World Bank withholds new lending for Uganda

26 September 2016

In mid-September the World Bank announced a decision to “withhold new lending to Uganda …while reviewing the country’s portfolio in consultation with the government of Uganda”. The decision follows the December 2015 cancellation of a road project in Uganda due to “multiple failures” cited in a September 2015 complaint to the Bank’s accountability mechanism, the Inspection Panel (IPN), including allegations of sexual misconduct and abuse by contractors (see Observer Winter 2016). The Bank stated that it will “continue to actively work with the Ugandan authorities to address the outstanding performance issues in the portfolio”, including “weaknesses in safeguards monitoring and enforcement”.

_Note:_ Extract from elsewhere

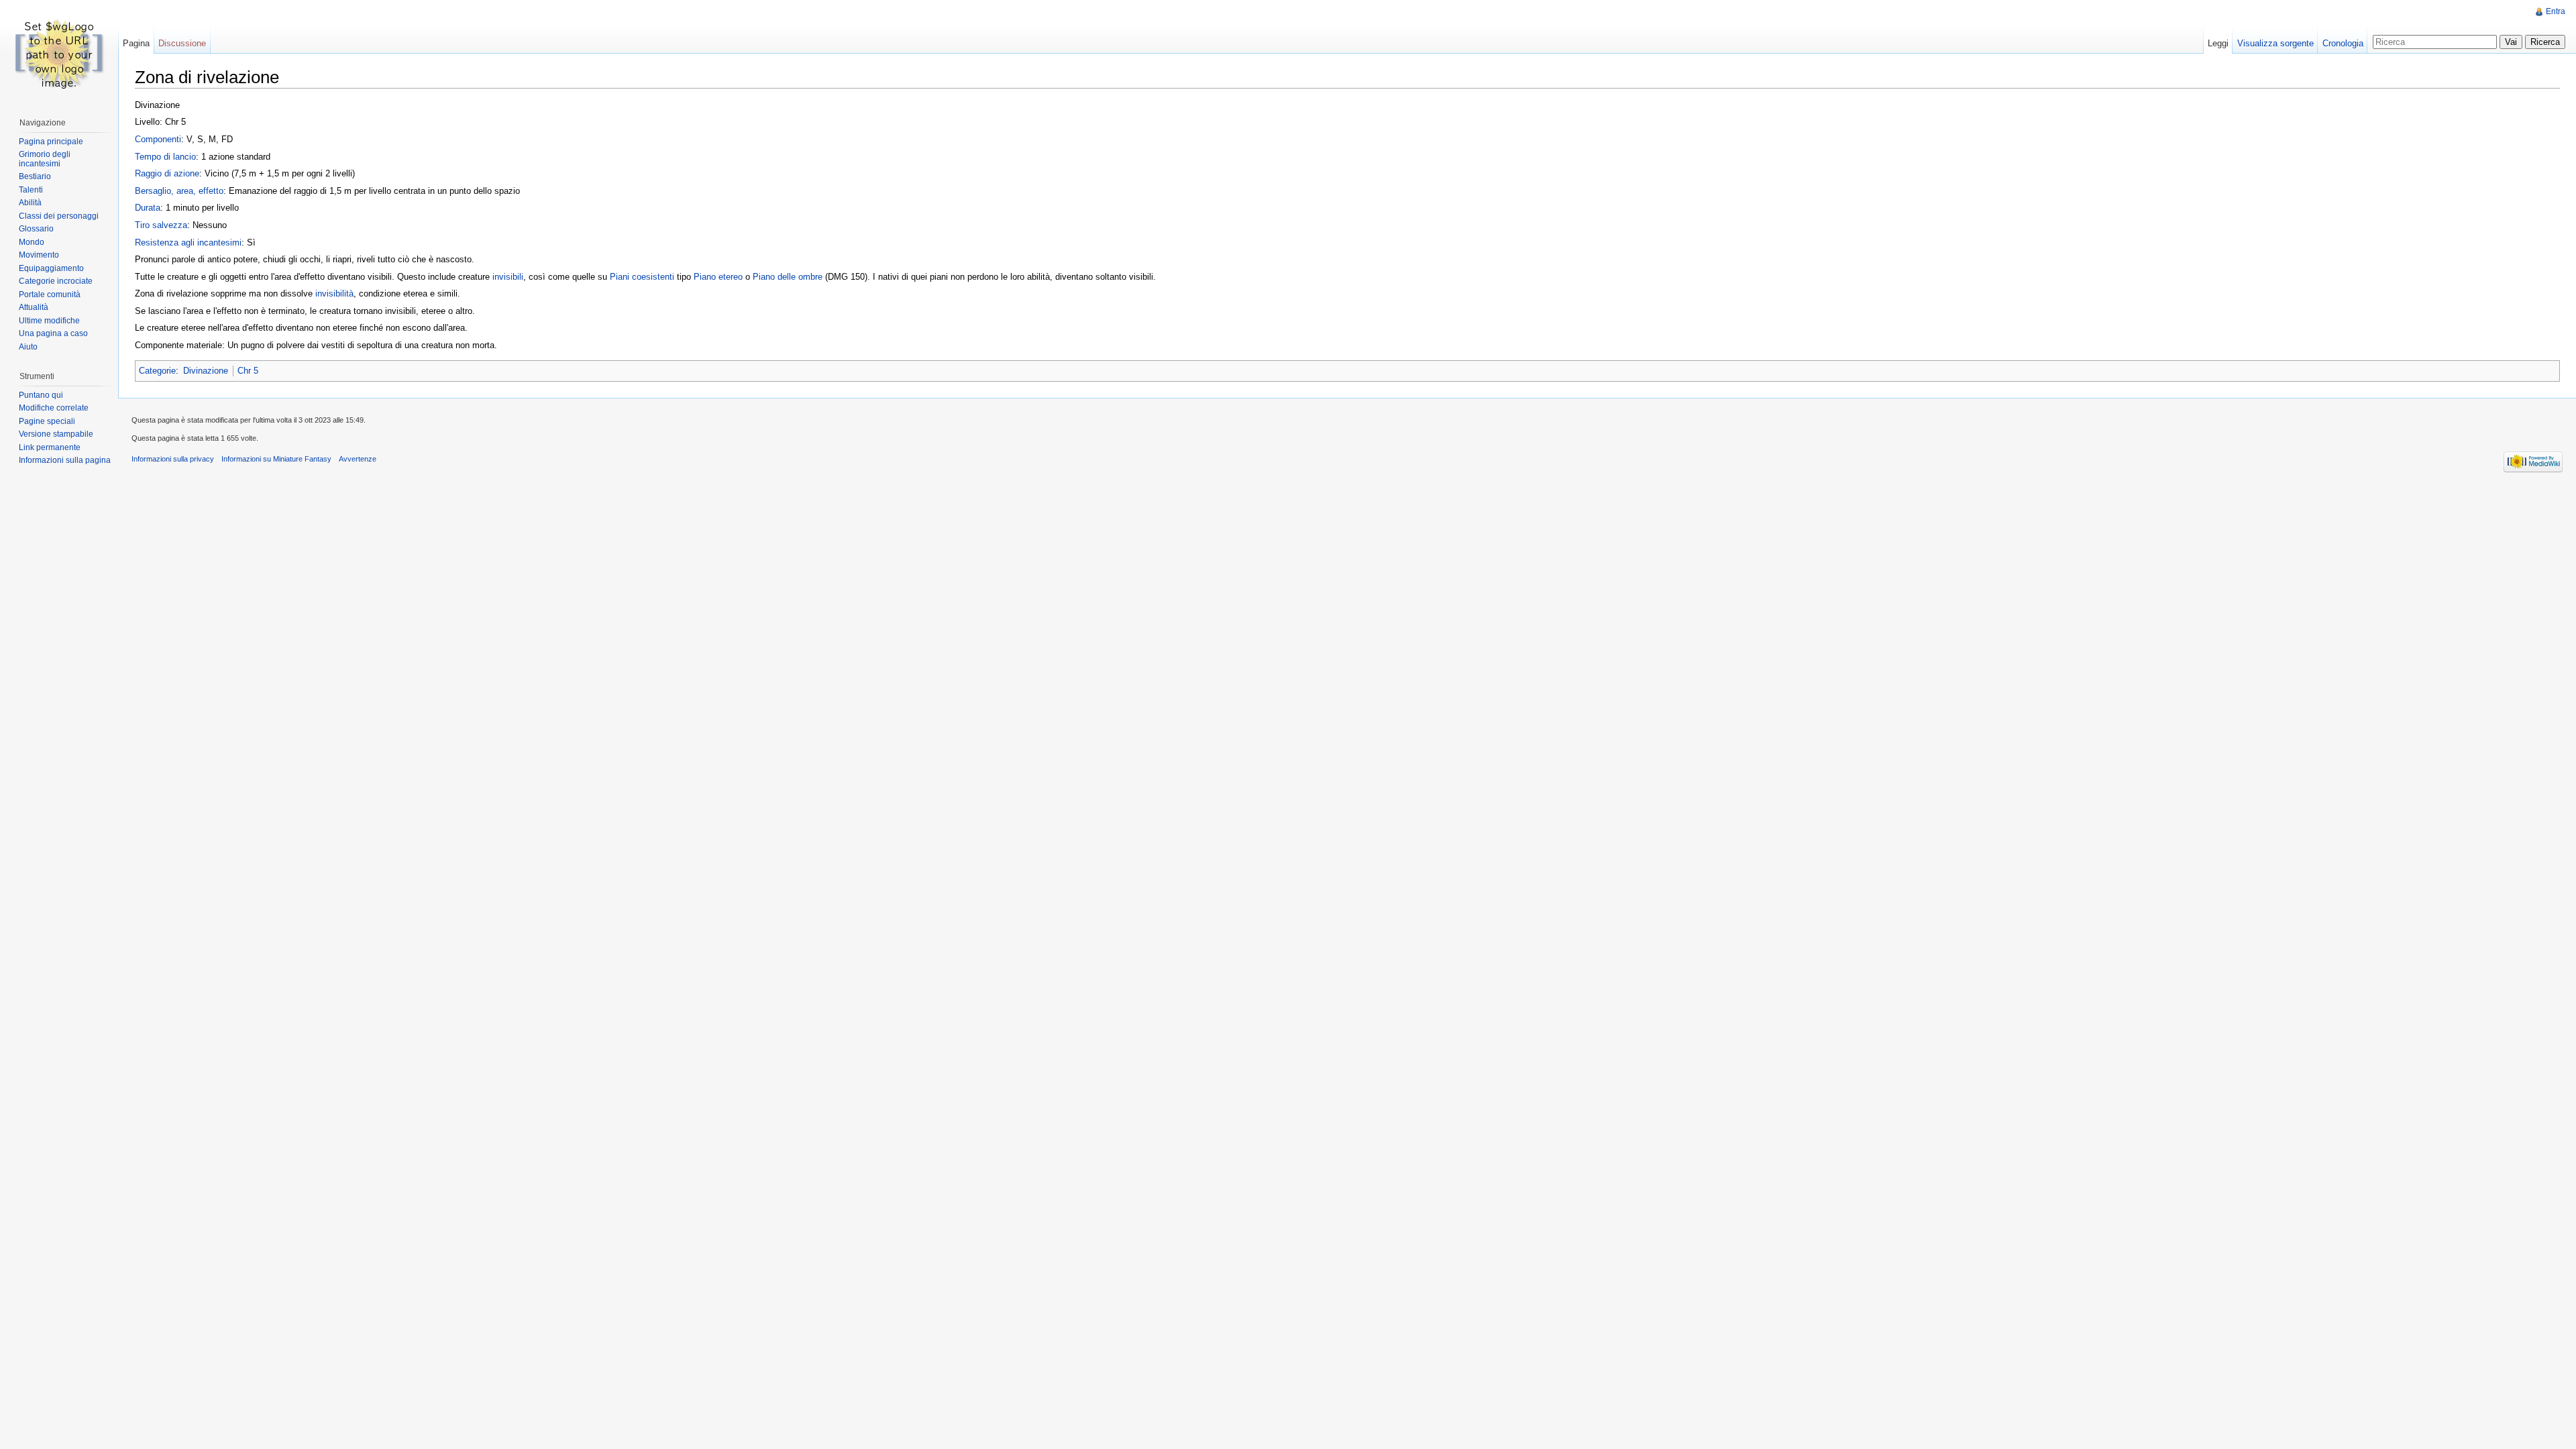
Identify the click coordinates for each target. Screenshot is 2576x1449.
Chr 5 (247, 371)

In mid-August, after the IPN’s report on the complaint was released, Bank president Jim Yong Kim announced that the Bank is in the process of setting up a Global Gender-Based Violence Task Force “to advise the institution on best practices for reducing risks to community safety in connection with our development projects.” According to Kim the task force will specifically focus on “strengthened approaches to identifying threats and applying lessons in World Bank projects; more robust gender assessments; and improved approaches to both raising awareness and taking action to prevent gender-based violence.” Elana Berger of the US-based NGO Bank Information Center, commenting to the Wall Street Journal, said: “When we first raised concerns, everyone at all levels at the Bank denied that there was a problem … The question is, why wait until now, nearly two years after the initial complaints and when the Inspection Panel is handing in its final report? Nothing in that report should be a surprise.”